地域新聞社は、中長期的な企業価値向上および株主価値の最大化を目的に、現在の事業戦略および資本政策との整合性を総合的に検討した結果、スタンダード市場への市場区分変更を決定した。成長戦略「Strategic Plan」の中核に「地域共創プラットフォーム」を置き、株式交付・株式交換を活用した地域企業とのM&Aを通じて持続的な価値創出を図る事業モデルと位置付けており、上場会社としての信用力と上場株式の活用を前提にする点を理由に挙げた。
事業フェーズに即した市場を選択
地域新聞社は、成長投資を継続しながら事業基盤の強化を図る局面で、短期的な株価変動や時価総額水準維持への過度な依存が投資判断の制約となり得るとの認識を示した。事業実態や成長フェーズに即した市場区分を選択し、経営資源を本質的な価値創出に集中できる環境を整える重要性を掲げている。
制度面では、2025年12月の制度改正により、グロース市場からスタンダード市場への市場区分変更で従来求められていた「最近1年間の利益1億円以上」の要件が適用されないことになった点を挙げた。スタンダード市場が同社の事業ステージおよび成長戦略と整合的な市場として、現実的かつ有力な選択肢になったとしている。
同社は、上場維持の確実性を高め、株主利益の保全および株式の流動性を確保しつつ、安定した市場環境の下で中長期的な成長戦略を着実に実行していくために、市場区分変更が合理的かつ前向きな選択だと判断したと説明している。今回の上場市場区分変更は、上場区分の選択と資本政策を結び付けて示している点に特徴があり、株式交付・株式交換を含むM&Aの実行を想定した枠組みとして整理した。
こうした判断の背景には、同社が「地域共創プラットフォーム」を「Strategic Plan」の中核に据えていることがある。地域企業との連携や統合を進めるうえで、上場会社としての信用力を土台とし、上場株式の活用を前提にした事業モデルとすることで、成長投資と事業基盤の強化を同時に進める狙いだ。上場区分の変更は、資本市場との接点を維持しながら、こうした取り組みを進めるための市場環境の選択と位置付けている。

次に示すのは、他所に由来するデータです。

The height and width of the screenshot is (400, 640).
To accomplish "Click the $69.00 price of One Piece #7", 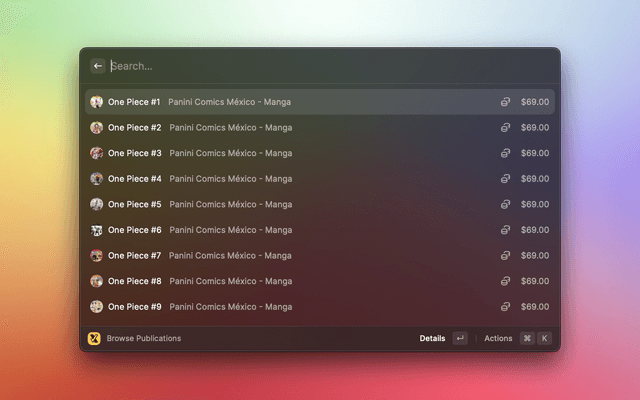I will 535,256.
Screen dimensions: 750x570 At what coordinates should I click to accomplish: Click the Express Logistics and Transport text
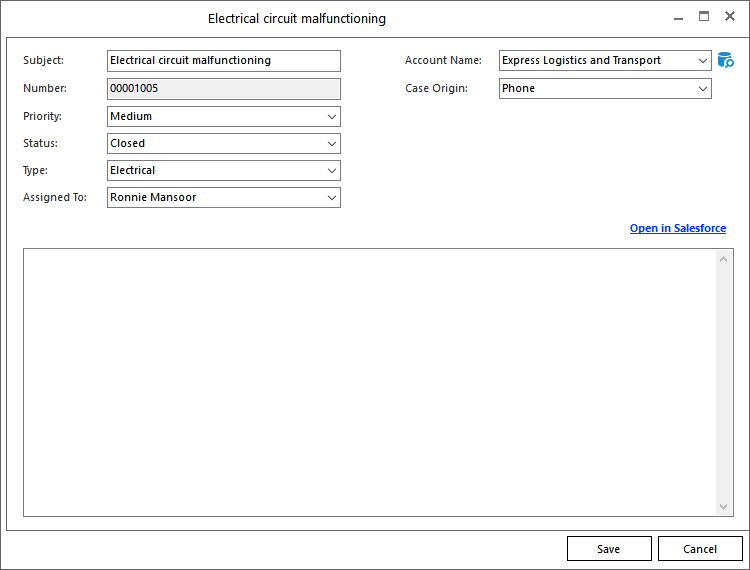581,61
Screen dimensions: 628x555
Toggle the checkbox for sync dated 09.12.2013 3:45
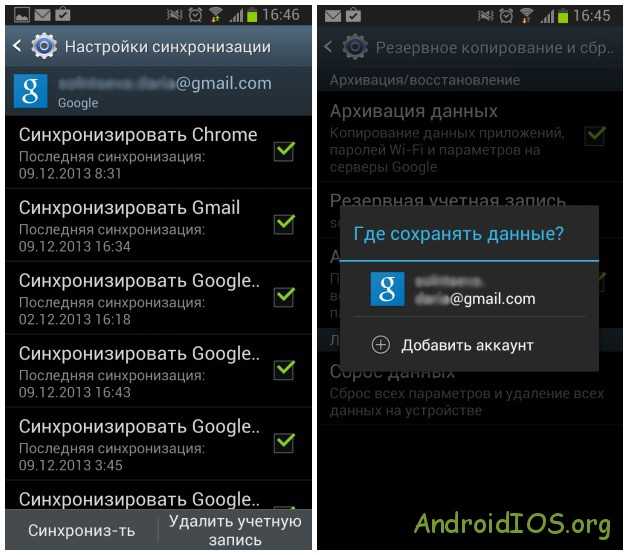(x=284, y=443)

外部環境の面では、東京証券取引所の市場区分見直し後、上場各社には上場維持基準の適合に向けた対応が求められてきた。2025年12月の制度改正で、グロース市場からスタンダード市場への市場区分変更に際し、従来求められていた「最近1年間の利益1億円以上」の要件が適用されない取り扱いとなったことが、地域新聞社にとって市場選択の幅を広げた形だ。
計画整理と継続推進
上場維持基準への適合に向けた計画は、地域新聞社が2021年12月20日に提出し、開示していた。同社は2024年12月12日に公表した進捗報告で計画内容を大幅に更新し、「事業計画及び成長可能性に関する事項」と一体的な形で成長戦略「Strategic Plan」を開示した。今回の承認に伴い、当該計画は東京証券取引所の上場維持基準への対応という観点では一定の役割を終えるとして、取扱いを整理した。
一方で、計画に掲げた取り組みは、資本市場および投資家に示してきた成長に向けたコミットメントでもあるとし、「Strategic Plan」に基づく経営方針とともに、引き続き取り組みを推進する。地域新聞社は、時価総額40億円を一つの通過点として、さらなる企業価値向上と時価総額100億円規模の実現を目指す方針だ。
市場区分の変更と成長戦略の遂行が並行するなかで、株式交付・株式交換を活用したM&Aの進め方や、上場株式の活用を前提とする体制の運用が今後の焦点となる。地域新聞社は、スタンダード市場への移行を通じて、安定した市場環境の下で中長期の成長戦略を進める構えだ。